As the Manhattan Loft Corporation celebrates 25 years, its founder Harry Handelsman plots elevated living in post-Olympics east London
Loft living once meant colonising an industrial space in a desolate part of town, filling it with statement furniture and learning to love the screech of goods trains as a non-stop backing track. That’s how Harry Handelsman, an unusually high-profile property developer and founder of the Manhattan Loft Corporation, remembers it anyway. Twenty-five years ago, he was living in Bankside, on the wrong side of the Thames, with dodgy pubs and greasy spoons for company. ‘At that time, London was in deep recession. The whole city was up for sale,’ he recalls. Handelsman, then in his early forties, had returned from a stint in Manhattan, where he was working in finance and was starting to dabble in property, ‘but nothing was selling’. In 1992, he had a light-bulb moment. He bought a building in a then similarly desolate Clerkenwell for £435,000 and turned it into the sort of lofts he had seen in New York.

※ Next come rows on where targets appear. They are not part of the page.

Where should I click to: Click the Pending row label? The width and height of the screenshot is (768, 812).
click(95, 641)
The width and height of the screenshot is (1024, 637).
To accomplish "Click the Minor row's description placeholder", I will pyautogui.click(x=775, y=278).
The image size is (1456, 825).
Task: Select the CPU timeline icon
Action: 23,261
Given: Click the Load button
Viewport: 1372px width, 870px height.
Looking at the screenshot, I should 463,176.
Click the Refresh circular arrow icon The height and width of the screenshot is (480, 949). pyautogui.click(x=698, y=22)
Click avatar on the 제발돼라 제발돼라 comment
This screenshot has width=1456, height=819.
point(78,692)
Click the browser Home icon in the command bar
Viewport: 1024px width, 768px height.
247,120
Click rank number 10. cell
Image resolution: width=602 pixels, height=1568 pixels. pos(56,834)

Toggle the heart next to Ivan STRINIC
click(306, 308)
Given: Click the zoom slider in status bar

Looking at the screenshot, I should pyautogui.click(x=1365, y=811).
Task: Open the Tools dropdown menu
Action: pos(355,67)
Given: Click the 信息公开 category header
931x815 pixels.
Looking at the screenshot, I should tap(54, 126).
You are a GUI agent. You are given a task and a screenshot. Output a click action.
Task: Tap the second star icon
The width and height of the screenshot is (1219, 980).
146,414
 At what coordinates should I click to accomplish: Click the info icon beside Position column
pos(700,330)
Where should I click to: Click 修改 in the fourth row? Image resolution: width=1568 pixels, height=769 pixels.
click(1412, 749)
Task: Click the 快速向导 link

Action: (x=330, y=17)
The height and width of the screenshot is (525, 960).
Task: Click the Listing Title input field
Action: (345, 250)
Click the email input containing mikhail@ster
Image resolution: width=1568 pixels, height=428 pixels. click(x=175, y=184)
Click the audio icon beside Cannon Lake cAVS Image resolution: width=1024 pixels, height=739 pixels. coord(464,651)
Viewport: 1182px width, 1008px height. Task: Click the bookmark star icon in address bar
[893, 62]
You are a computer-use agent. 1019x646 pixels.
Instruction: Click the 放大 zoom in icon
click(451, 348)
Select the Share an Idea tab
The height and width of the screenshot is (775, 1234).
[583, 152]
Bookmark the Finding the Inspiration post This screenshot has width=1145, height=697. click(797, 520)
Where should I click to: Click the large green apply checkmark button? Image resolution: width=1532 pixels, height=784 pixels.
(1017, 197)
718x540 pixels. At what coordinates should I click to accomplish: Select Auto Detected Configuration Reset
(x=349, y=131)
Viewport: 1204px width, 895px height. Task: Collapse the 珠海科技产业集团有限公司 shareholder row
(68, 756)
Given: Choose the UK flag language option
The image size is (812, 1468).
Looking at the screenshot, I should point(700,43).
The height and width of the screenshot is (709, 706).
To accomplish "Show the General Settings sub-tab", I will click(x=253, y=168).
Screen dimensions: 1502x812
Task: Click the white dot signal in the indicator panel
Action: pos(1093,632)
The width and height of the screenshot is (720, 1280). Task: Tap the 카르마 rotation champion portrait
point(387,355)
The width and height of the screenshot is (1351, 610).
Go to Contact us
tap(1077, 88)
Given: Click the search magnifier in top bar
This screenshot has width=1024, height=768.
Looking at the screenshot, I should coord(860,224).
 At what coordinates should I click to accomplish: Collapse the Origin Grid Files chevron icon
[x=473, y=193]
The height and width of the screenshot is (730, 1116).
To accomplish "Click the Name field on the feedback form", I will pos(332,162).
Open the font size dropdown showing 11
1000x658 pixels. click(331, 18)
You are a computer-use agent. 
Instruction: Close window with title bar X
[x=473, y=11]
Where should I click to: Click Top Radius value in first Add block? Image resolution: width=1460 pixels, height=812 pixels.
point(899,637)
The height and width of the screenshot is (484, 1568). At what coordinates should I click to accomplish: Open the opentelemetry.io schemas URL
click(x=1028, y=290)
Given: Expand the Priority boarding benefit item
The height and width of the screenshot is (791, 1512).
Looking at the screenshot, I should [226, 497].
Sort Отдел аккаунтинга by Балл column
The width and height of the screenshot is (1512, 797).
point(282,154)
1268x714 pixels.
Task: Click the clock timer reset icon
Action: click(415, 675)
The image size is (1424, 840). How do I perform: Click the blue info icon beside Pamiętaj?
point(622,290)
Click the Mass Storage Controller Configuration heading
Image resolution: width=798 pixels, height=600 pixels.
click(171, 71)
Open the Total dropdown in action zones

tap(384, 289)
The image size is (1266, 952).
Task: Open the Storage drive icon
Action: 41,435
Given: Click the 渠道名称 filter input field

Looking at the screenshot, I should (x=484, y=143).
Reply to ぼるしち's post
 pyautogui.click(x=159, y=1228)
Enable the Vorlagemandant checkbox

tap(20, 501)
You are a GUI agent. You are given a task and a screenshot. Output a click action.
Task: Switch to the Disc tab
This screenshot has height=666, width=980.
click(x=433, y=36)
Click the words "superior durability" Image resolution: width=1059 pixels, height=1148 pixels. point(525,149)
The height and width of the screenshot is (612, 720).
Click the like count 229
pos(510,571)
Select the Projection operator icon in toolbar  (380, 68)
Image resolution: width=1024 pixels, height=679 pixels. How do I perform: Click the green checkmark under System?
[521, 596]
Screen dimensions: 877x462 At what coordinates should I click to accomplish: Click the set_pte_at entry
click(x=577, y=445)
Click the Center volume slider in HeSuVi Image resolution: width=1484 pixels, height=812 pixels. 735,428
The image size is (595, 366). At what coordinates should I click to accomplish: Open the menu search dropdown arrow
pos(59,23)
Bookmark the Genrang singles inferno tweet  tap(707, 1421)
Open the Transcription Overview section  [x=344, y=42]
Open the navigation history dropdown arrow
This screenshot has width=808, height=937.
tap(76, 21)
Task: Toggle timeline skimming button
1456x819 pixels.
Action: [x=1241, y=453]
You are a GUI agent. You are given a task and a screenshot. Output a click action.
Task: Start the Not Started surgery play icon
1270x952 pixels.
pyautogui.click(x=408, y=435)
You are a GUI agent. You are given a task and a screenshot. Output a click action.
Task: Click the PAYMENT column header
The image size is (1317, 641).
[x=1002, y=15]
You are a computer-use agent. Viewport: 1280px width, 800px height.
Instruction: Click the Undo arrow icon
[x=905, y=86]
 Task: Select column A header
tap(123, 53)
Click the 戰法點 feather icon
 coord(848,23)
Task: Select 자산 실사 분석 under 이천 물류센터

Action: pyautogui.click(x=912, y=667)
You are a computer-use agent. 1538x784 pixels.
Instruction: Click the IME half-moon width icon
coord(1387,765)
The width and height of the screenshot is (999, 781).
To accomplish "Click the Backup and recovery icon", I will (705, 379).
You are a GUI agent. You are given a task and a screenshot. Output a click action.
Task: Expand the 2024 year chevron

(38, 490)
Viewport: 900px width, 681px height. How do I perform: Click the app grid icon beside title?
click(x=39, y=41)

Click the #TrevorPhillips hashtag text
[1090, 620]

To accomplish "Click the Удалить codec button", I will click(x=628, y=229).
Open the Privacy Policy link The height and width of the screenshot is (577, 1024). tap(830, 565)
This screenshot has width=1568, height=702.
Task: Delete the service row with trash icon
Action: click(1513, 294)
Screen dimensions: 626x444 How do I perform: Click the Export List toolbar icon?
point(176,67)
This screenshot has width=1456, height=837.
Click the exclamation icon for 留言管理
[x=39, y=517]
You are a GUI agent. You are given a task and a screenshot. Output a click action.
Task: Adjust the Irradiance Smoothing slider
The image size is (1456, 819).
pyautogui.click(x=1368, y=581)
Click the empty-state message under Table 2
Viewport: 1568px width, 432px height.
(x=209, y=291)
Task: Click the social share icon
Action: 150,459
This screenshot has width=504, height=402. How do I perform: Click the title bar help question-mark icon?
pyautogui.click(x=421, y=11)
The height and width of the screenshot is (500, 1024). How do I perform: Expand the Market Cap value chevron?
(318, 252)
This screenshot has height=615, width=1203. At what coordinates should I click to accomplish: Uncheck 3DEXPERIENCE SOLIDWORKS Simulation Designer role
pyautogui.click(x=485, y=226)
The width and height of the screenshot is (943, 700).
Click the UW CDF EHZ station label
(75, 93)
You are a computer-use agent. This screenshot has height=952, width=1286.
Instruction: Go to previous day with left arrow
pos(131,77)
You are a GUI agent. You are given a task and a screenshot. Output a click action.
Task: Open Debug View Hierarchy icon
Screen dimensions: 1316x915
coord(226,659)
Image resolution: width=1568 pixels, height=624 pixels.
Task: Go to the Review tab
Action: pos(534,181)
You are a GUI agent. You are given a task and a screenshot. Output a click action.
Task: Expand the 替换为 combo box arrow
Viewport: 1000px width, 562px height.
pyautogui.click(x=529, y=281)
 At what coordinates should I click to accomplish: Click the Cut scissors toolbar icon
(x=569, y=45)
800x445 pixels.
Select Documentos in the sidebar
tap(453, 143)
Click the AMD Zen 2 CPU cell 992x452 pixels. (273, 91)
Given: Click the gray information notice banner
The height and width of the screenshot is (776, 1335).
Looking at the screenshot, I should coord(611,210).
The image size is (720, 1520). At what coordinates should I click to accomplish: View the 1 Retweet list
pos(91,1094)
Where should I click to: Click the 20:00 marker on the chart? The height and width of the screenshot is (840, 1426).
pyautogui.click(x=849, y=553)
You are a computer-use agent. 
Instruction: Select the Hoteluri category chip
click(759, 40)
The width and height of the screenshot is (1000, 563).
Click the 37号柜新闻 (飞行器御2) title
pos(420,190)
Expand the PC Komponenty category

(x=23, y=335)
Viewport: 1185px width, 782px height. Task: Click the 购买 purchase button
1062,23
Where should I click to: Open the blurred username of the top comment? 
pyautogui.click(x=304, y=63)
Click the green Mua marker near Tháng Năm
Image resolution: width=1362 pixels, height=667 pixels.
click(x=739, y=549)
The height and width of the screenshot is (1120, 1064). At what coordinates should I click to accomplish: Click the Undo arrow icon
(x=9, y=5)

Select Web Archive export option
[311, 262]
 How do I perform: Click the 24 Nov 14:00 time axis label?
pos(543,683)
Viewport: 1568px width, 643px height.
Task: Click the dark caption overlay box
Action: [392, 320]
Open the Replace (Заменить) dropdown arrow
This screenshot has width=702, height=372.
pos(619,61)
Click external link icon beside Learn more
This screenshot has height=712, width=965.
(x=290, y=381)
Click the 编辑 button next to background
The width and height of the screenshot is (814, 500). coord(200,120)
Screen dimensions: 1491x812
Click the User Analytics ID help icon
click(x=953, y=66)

Artists, film producers, photographers and pop stars moved in, as Handelsman hoped, and the newly formed Manhattan Loft Corporation (MLC) became synonymous with a cool new way of living.
Since then, the loft proposition has been so exploited that it has come to mean anything from a first-floor shoe-box to a new-build with exposed bricks and no views. Imitation is the highest form of flattery, though, and of his copycats Handelsman says: ‘I’m happy that loft living is more readily available. My prime motivation is always to add things that don’t exist and have others follow my footsteps, as long as they do it with care and attention.’